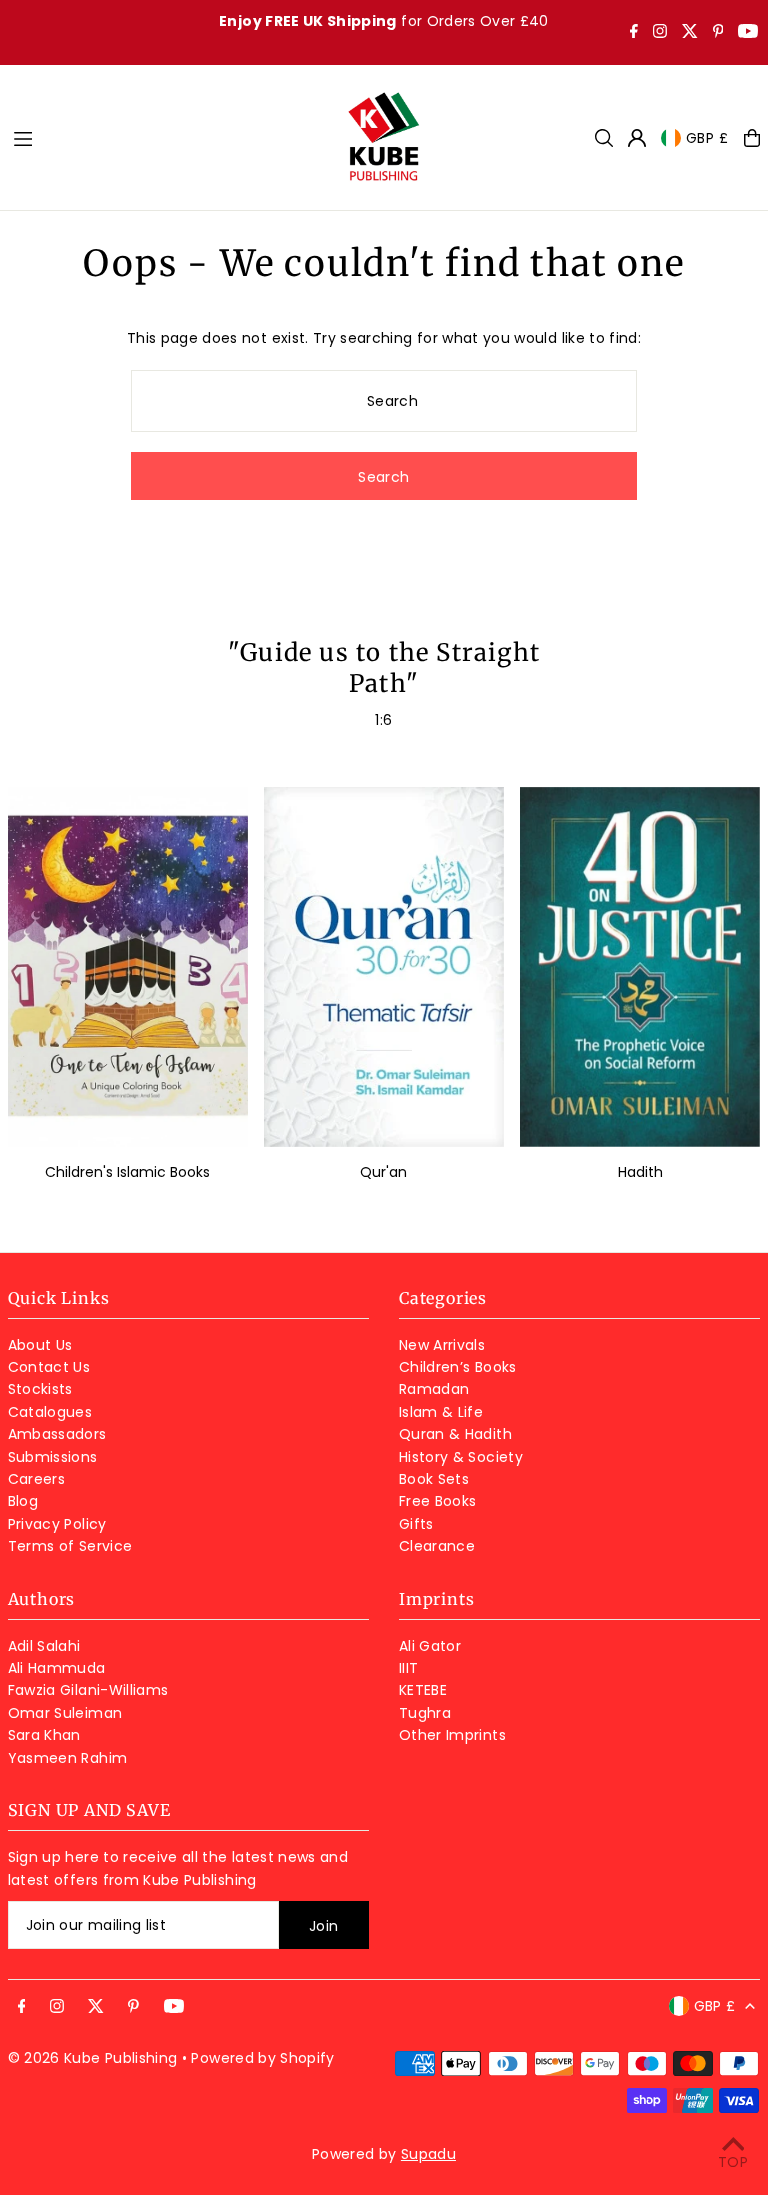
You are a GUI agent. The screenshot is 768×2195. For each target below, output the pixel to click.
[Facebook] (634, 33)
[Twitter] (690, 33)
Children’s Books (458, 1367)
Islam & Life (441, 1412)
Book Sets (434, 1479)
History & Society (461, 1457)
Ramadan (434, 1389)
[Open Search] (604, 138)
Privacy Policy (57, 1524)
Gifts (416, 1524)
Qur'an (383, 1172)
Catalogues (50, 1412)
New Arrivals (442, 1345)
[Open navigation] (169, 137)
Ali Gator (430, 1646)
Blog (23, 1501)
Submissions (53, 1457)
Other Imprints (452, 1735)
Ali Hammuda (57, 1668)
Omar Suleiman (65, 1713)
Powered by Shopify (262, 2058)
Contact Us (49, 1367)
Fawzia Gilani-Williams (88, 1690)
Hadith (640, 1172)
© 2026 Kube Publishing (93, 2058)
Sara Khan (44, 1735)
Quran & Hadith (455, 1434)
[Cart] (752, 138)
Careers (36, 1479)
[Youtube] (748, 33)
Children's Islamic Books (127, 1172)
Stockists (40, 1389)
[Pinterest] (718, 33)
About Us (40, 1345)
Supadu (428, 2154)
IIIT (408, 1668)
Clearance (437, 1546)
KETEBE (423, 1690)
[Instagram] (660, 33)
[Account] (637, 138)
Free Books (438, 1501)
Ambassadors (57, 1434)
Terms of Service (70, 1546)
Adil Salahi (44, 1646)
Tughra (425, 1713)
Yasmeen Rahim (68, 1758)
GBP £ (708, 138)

**********

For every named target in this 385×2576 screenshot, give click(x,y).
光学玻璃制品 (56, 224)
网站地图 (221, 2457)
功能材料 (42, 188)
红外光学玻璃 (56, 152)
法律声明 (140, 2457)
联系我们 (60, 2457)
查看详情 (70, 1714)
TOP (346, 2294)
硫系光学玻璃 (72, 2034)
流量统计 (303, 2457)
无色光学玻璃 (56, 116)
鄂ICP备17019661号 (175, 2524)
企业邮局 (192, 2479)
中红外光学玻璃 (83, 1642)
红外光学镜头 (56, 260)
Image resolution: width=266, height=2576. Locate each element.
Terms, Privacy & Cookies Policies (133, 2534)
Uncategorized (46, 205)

**********

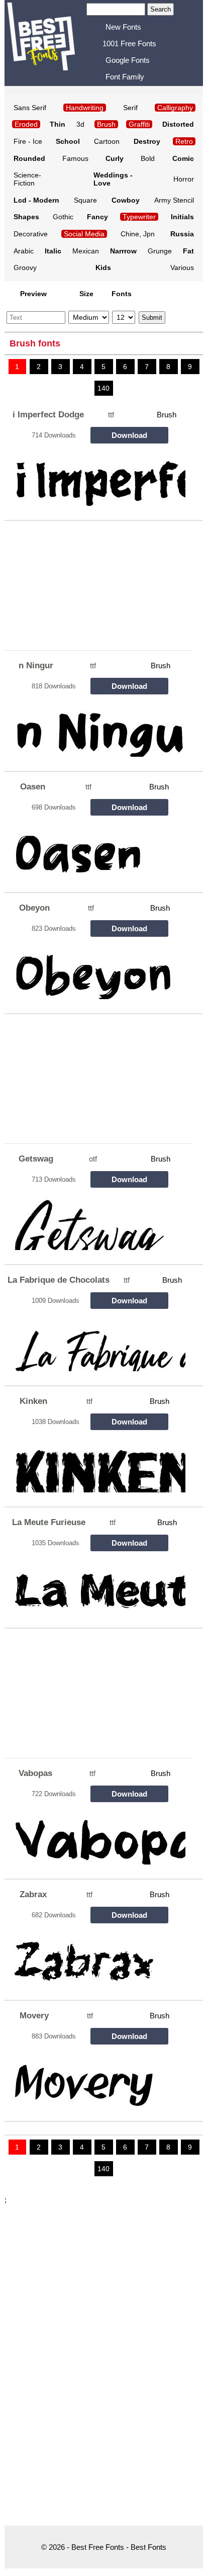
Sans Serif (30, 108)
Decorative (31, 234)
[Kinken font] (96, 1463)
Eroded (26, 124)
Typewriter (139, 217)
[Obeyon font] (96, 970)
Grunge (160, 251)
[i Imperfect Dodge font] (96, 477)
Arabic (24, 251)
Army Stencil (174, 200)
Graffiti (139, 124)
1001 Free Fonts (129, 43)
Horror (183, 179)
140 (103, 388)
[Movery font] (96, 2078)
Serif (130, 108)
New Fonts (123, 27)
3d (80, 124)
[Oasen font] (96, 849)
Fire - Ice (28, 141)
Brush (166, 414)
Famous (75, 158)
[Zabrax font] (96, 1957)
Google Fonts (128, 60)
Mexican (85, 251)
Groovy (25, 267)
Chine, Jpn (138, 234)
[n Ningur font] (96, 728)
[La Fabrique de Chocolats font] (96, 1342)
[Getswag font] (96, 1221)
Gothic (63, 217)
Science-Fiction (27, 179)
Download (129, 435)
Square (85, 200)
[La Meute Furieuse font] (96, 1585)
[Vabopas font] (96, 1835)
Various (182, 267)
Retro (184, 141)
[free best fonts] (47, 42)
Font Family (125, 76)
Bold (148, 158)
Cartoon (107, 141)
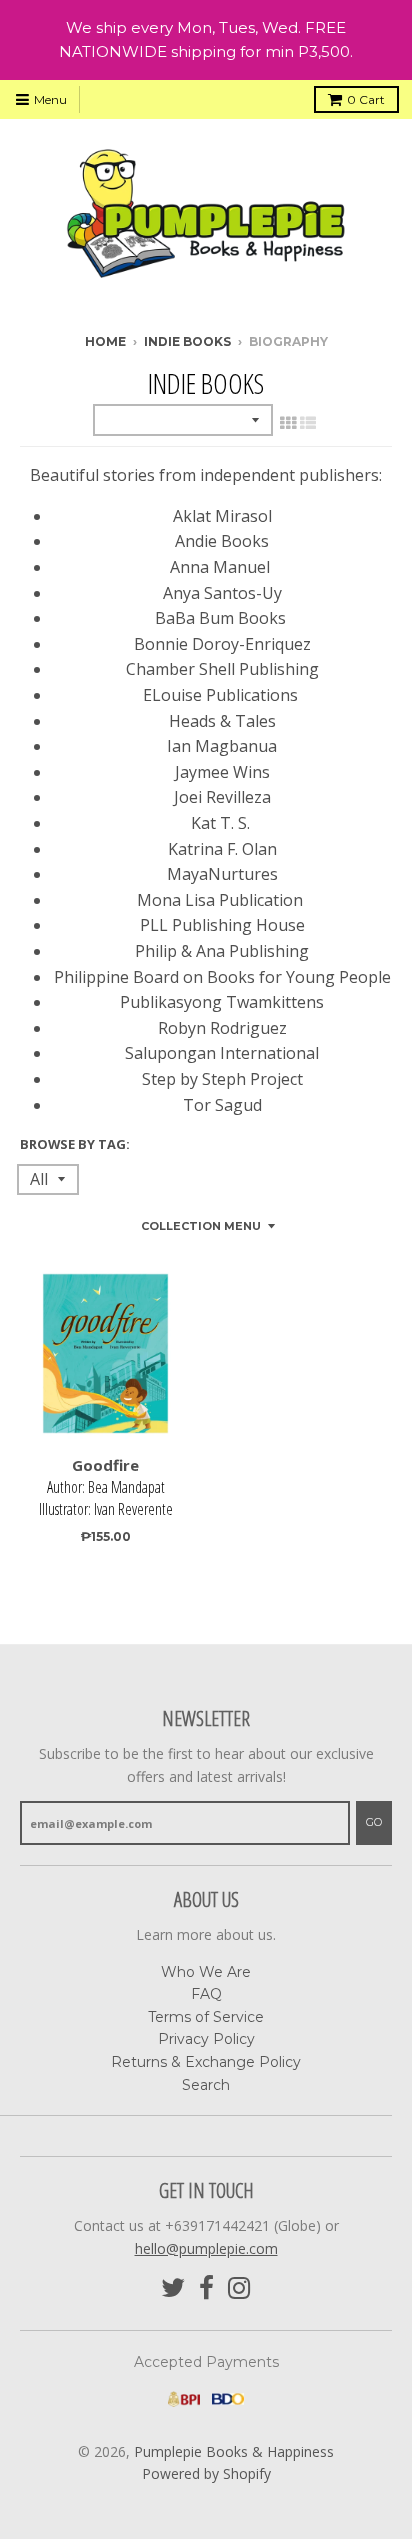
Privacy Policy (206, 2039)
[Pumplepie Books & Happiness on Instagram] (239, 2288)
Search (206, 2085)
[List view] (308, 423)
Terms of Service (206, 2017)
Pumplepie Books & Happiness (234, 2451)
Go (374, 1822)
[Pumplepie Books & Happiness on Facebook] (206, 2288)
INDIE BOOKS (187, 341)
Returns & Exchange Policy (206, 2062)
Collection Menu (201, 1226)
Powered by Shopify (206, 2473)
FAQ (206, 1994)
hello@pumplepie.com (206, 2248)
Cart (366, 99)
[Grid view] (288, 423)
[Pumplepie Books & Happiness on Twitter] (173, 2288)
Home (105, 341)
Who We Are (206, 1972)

**********

**What is being asked:** Only a number is wanted here: the count of lines in the material above that contain "Children".

**Answer to the exercise:** 2